■ Problem statement ■
For this exercise, return all the data exactly as it stands.

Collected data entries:

-- -- --

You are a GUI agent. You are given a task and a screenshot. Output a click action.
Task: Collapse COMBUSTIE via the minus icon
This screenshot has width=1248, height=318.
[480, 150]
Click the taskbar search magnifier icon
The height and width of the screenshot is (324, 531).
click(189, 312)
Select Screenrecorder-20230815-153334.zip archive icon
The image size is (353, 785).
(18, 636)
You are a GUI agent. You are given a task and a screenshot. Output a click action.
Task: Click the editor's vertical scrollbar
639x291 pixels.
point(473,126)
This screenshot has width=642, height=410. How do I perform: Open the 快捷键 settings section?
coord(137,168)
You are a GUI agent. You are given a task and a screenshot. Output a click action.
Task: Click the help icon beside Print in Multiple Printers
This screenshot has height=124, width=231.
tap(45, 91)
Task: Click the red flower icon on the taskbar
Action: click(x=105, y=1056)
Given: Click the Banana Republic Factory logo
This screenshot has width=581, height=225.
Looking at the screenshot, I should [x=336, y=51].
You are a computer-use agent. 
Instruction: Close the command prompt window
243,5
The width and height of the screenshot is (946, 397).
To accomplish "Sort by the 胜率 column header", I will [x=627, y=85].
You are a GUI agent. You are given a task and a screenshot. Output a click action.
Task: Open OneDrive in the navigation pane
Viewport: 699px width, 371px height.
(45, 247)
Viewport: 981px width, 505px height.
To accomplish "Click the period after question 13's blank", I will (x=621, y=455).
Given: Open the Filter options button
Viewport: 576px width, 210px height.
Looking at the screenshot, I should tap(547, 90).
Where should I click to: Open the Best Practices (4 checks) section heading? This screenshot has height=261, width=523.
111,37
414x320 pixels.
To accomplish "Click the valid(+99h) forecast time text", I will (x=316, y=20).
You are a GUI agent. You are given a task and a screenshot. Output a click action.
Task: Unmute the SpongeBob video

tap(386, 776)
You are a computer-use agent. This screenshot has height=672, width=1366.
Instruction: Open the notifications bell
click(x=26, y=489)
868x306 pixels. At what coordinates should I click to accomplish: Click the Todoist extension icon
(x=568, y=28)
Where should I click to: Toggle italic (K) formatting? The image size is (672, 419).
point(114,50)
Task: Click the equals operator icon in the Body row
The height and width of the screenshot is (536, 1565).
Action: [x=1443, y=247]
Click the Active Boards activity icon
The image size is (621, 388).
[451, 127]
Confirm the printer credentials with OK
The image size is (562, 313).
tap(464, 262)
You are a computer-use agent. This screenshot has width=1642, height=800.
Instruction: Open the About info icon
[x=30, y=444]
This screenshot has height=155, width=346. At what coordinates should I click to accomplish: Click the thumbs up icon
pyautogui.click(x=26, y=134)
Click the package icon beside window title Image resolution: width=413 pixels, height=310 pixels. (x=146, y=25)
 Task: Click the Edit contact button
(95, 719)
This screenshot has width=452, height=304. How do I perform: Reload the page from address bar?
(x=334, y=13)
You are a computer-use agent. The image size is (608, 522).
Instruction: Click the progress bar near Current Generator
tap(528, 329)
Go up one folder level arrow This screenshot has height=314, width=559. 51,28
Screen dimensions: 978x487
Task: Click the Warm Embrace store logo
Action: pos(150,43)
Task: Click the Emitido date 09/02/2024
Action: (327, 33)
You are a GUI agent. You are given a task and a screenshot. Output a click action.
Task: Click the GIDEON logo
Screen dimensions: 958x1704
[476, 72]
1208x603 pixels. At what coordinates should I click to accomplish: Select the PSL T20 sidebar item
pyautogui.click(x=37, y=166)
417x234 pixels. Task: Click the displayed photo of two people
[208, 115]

-- -- --

■ Solution ■
You are a GUI agent. You are given a task and a screenshot. Output a click action.
Task: Collapse COMBUSTIE via the minus icon
This screenshot has width=1248, height=318.
[480, 150]
Click the taskbar search magnifier icon
The height and width of the screenshot is (324, 531).
click(189, 312)
Select Screenrecorder-20230815-153334.zip archive icon
The image size is (353, 785).
(18, 636)
You are a GUI agent. You are given a task and a screenshot. Output a click action.
Task: Click the editor's vertical scrollbar
639x291 pixels.
point(473,126)
This screenshot has width=642, height=410. How do I perform: Open the 快捷键 settings section?
coord(137,168)
You are a GUI agent. You are given a task and a screenshot. Output a click action.
Task: Click the help icon beside Print in Multiple Printers
This screenshot has height=124, width=231.
tap(45, 91)
Task: Click the red flower icon on the taskbar
Action: click(x=105, y=1056)
Given: Click the Banana Republic Factory logo
This screenshot has width=581, height=225.
Looking at the screenshot, I should [x=336, y=51].
You are a computer-use agent. 
Instruction: Close the command prompt window
243,5
The width and height of the screenshot is (946, 397).
To accomplish "Sort by the 胜率 column header", I will [x=627, y=85].
You are a GUI agent. You are given a task and a screenshot. Output a click action.
Task: Open OneDrive in the navigation pane
Viewport: 699px width, 371px height.
(45, 247)
Viewport: 981px width, 505px height.
To accomplish "Click the period after question 13's blank", I will (x=621, y=455).
Given: Open the Filter options button
Viewport: 576px width, 210px height.
Looking at the screenshot, I should tap(547, 90).
Where should I click to: Open the Best Practices (4 checks) section heading? This screenshot has height=261, width=523.
111,37
414x320 pixels.
To accomplish "Click the valid(+99h) forecast time text", I will (x=316, y=20).
You are a GUI agent. You are given a task and a screenshot. Output a click action.
Task: Unmute the SpongeBob video

tap(386, 776)
You are a computer-use agent. This screenshot has height=672, width=1366.
Instruction: Open the notifications bell
click(x=26, y=489)
868x306 pixels. At what coordinates should I click to accomplish: Click the Todoist extension icon
(x=568, y=28)
Where should I click to: Toggle italic (K) formatting? The image size is (672, 419).
point(114,50)
Task: Click the equals operator icon in the Body row
The height and width of the screenshot is (536, 1565).
Action: [x=1443, y=247]
Click the Active Boards activity icon
The image size is (621, 388).
[451, 127]
Confirm the printer credentials with OK
The image size is (562, 313).
tap(464, 262)
You are a computer-use agent. This screenshot has width=1642, height=800.
Instruction: Open the About info icon
[x=30, y=444]
This screenshot has height=155, width=346. At what coordinates should I click to accomplish: Click the thumbs up icon
pyautogui.click(x=26, y=134)
Click the package icon beside window title Image resolution: width=413 pixels, height=310 pixels. (x=146, y=25)
 Task: Click the Edit contact button
(95, 719)
This screenshot has width=452, height=304. How do I perform: Reload the page from address bar?
(x=334, y=13)
You are a computer-use agent. The image size is (608, 522).
Instruction: Click the progress bar near Current Generator
tap(528, 329)
Go up one folder level arrow This screenshot has height=314, width=559. 51,28
Screen dimensions: 978x487
Task: Click the Warm Embrace store logo
Action: pos(150,43)
Task: Click the Emitido date 09/02/2024
Action: (327, 33)
You are a GUI agent. You are given a task and a screenshot. Output a click action.
Task: Click the GIDEON logo
Screen dimensions: 958x1704
[476, 72]
1208x603 pixels. At what coordinates should I click to accomplish: Select the PSL T20 sidebar item
pyautogui.click(x=37, y=166)
417x234 pixels. Task: Click the displayed photo of two people
[208, 115]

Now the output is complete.